Court ruling could save $234K in taxpayer money
Published: Thursday, January 8, 2009 at 1:38 p.m.
Last Modified: Thursday, January 8, 2009 at 1:38 p.m.
A seven-year battle between the city of Gainesville and Property Appraiser Ed Crapo was resolved Tuesday, when the property appraiser’s office filed notice it would not appeal a ruling made in favor of the city.
Every year since 2001, the city of Gainesville has challenged taxes the property appraiser levied on a fiber optic network and various Internet equipment owned by the city.
A memo from the City Attorney’s Office estimates the victory will save $234,000 a year in taxpayer money.
But aside from the money, the trial sets a precedent that a municipality entering into the telecommunications field serves a “valid public purpose that should be exempt from taxation,” according to the memo from City Attorney Marion Radson.
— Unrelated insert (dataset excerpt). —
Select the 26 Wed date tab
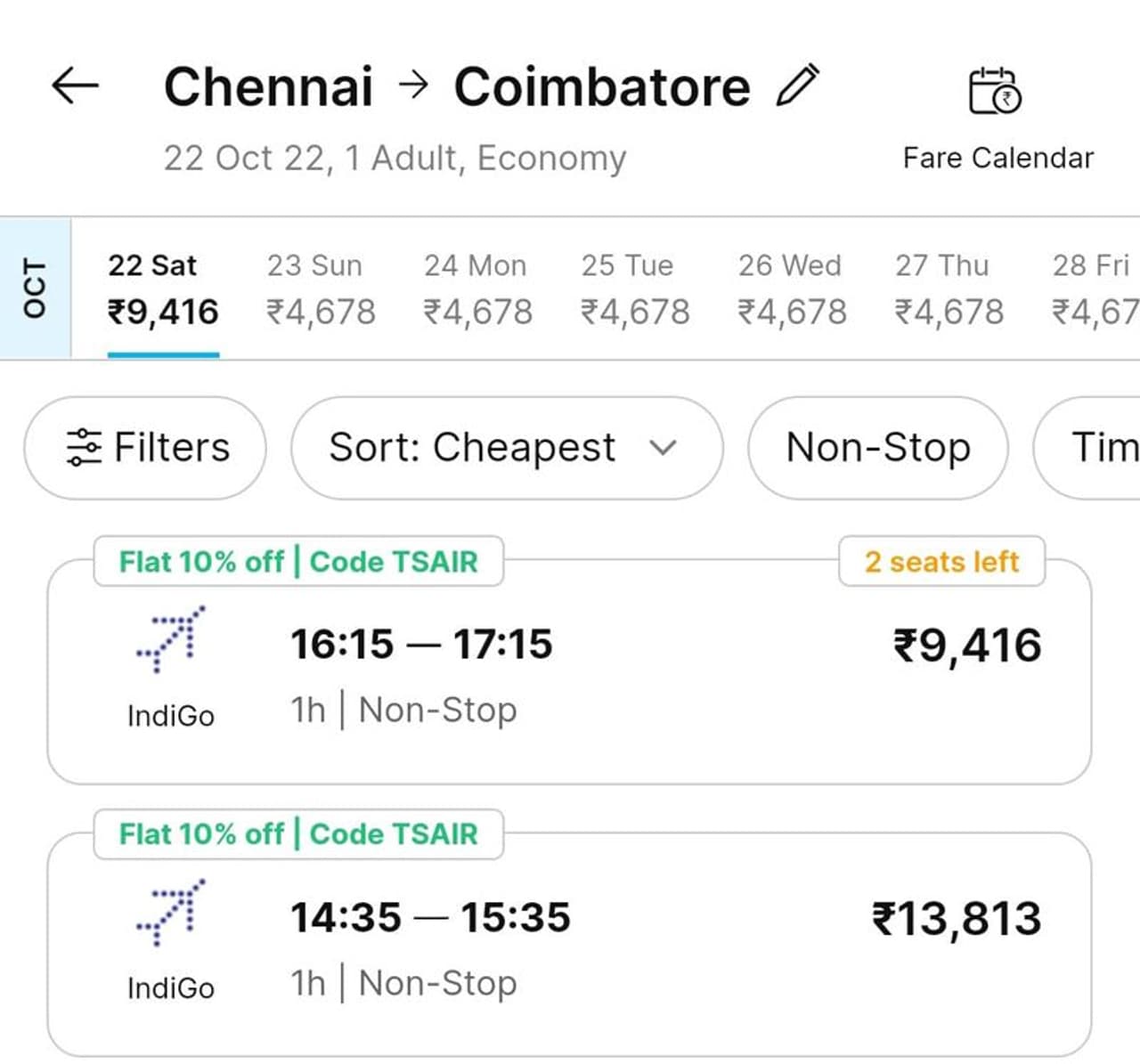1140x1064 pixels. 792,289
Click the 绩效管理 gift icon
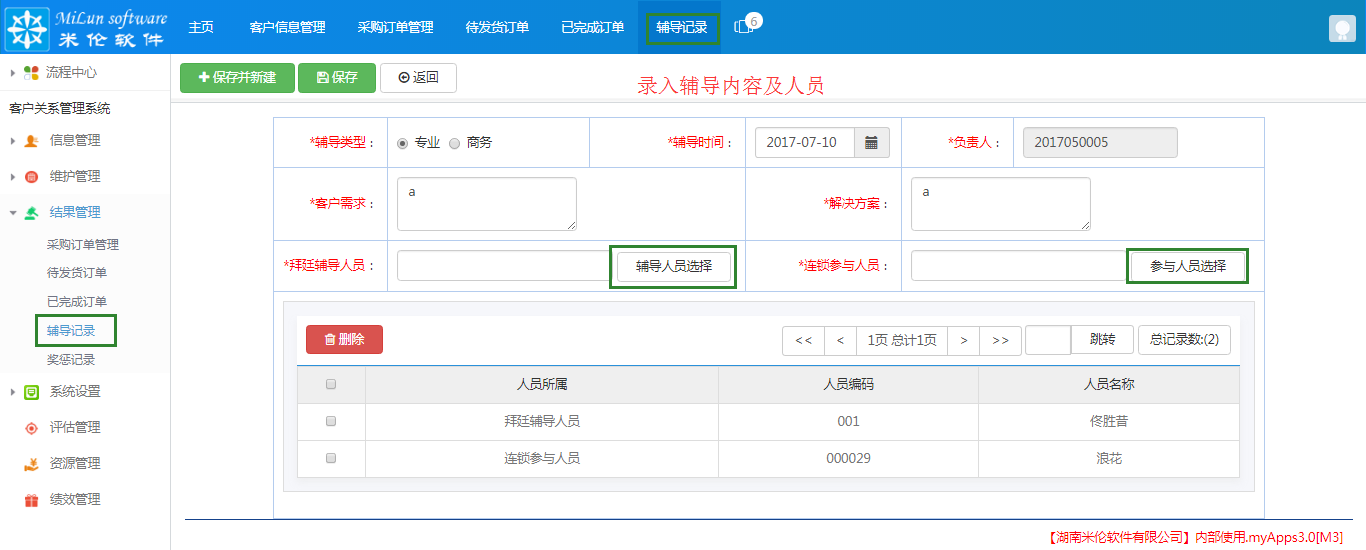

In 2005, the same case went before the Florida Supreme Court and in December of that year the justices ruled against the city.
That had been a broad based challenge on the constitutionality of the law allowing taxation on publicly owned telecommunications infrastructure.
However, justices left open the possibility of exemptions to the law.
The city of Gainesville continued to battle and Tuesday won a specific case before Alachua County Circuit Court Judge Robert E. Roundtree, Jr., who ruled that the city’s decision to enter into the telecommunications market served a public purpose, Radson said in his memo.